[Data extracts Boundary: Start]
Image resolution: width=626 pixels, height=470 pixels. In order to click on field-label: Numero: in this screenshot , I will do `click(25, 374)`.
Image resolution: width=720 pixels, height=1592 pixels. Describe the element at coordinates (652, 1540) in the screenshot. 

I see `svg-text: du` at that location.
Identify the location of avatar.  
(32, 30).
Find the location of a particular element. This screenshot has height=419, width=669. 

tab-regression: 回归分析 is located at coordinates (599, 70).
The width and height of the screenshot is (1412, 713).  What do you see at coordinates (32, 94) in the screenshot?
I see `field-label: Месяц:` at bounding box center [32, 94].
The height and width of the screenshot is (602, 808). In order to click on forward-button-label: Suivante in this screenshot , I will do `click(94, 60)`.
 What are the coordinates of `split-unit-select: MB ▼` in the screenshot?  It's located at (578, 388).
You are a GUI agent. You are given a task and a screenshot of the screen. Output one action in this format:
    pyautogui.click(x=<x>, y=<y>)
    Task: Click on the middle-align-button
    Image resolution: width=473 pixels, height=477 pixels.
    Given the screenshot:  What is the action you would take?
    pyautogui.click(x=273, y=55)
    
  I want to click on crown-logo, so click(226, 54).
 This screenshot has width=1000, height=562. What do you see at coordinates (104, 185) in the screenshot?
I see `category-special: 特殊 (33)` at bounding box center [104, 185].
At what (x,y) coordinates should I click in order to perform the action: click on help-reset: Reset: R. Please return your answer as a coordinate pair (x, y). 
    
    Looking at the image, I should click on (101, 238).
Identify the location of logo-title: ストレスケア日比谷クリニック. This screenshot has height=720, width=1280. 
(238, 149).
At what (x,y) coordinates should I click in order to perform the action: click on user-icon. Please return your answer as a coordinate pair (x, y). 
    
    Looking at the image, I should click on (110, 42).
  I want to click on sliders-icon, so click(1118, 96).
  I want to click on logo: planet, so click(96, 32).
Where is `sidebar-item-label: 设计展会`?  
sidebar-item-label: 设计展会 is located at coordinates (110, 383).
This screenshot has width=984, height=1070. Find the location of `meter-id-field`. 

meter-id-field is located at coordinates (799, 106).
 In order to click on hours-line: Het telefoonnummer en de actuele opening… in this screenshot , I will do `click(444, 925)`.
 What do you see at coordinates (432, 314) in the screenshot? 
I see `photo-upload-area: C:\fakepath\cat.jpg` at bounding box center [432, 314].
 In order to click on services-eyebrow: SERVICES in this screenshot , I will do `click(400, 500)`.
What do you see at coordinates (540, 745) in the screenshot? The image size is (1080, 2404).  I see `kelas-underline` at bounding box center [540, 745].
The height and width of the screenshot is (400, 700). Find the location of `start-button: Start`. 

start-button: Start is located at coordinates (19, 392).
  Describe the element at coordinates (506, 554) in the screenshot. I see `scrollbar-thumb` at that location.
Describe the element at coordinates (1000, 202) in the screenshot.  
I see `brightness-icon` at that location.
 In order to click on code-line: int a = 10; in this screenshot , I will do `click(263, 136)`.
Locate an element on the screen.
[Data extracts Boundary: End]
(Exercise goal): Set out every line of the material above as a numbered list, omitting the blank lines.

(Answer below):
1. Image resolution: width=626 pixels, height=470 pixels. In order to click on field-label: Numero: in this screenshot , I will do `click(25, 374)`.
2. Image resolution: width=720 pixels, height=1592 pixels. Describe the element at coordinates (652, 1540) in the screenshot. 
3. I see `svg-text: du` at that location.
4. Identify the location of avatar.  
5. (32, 30).
6. Find the location of a particular element. This screenshot has height=419, width=669. 
7. tab-regression: 回归分析 is located at coordinates (599, 70).
8. The width and height of the screenshot is (1412, 713).  What do you see at coordinates (32, 94) in the screenshot?
9. I see `field-label: Месяц:` at bounding box center [32, 94].
10. The height and width of the screenshot is (602, 808). In order to click on forward-button-label: Suivante in this screenshot , I will do `click(94, 60)`.
11.  What are the coordinates of `split-unit-select: MB ▼` in the screenshot?  It's located at (578, 388).
12. You are a GUI agent. You are given a task and a screenshot of the screen. Output one action in this format:
13.     pyautogui.click(x=<x>, y=<y>)
14.     Task: Click on the middle-align-button
15.     Image resolution: width=473 pixels, height=477 pixels.
16.     Given the screenshot:  What is the action you would take?
17.     pyautogui.click(x=273, y=55)
18.   I want to click on crown-logo, so click(226, 54).
19.  This screenshot has width=1000, height=562. What do you see at coordinates (104, 185) in the screenshot?
20. I see `category-special: 特殊 (33)` at bounding box center [104, 185].
21. At what (x,y) coordinates should I click in order to perform the action: click on help-reset: Reset: R. Please return your answer as a coordinate pair (x, y). 
22.     Looking at the image, I should click on (101, 238).
23. Identify the location of logo-title: ストレスケア日比谷クリニック. This screenshot has height=720, width=1280. 
24. (238, 149).
25. At what (x,y) coordinates should I click in order to perform the action: click on user-icon. Please return your answer as a coordinate pair (x, y). 
26.     Looking at the image, I should click on (110, 42).
27.   I want to click on sliders-icon, so click(1118, 96).
28.   I want to click on logo: planet, so click(96, 32).
29. Where is `sidebar-item-label: 设计展会`?  
30. sidebar-item-label: 设计展会 is located at coordinates (110, 383).
31. This screenshot has width=984, height=1070. Find the location of `meter-id-field`. 
32. meter-id-field is located at coordinates (799, 106).
33.  In order to click on hours-line: Het telefoonnummer en de actuele opening… in this screenshot , I will do `click(444, 925)`.
34.  What do you see at coordinates (432, 314) in the screenshot? 
35. I see `photo-upload-area: C:\fakepath\cat.jpg` at bounding box center [432, 314].
36.  In order to click on services-eyebrow: SERVICES in this screenshot , I will do `click(400, 500)`.
37. What do you see at coordinates (540, 745) in the screenshot? The image size is (1080, 2404).  I see `kelas-underline` at bounding box center [540, 745].
38. The height and width of the screenshot is (400, 700). Find the location of `start-button: Start`. 
39. start-button: Start is located at coordinates (19, 392).
40.   Describe the element at coordinates (506, 554) in the screenshot. I see `scrollbar-thumb` at that location.
41. Describe the element at coordinates (1000, 202) in the screenshot.  
42. I see `brightness-icon` at that location.
43.  In order to click on code-line: int a = 10; in this screenshot , I will do `click(263, 136)`.
44. Locate an element on the screen.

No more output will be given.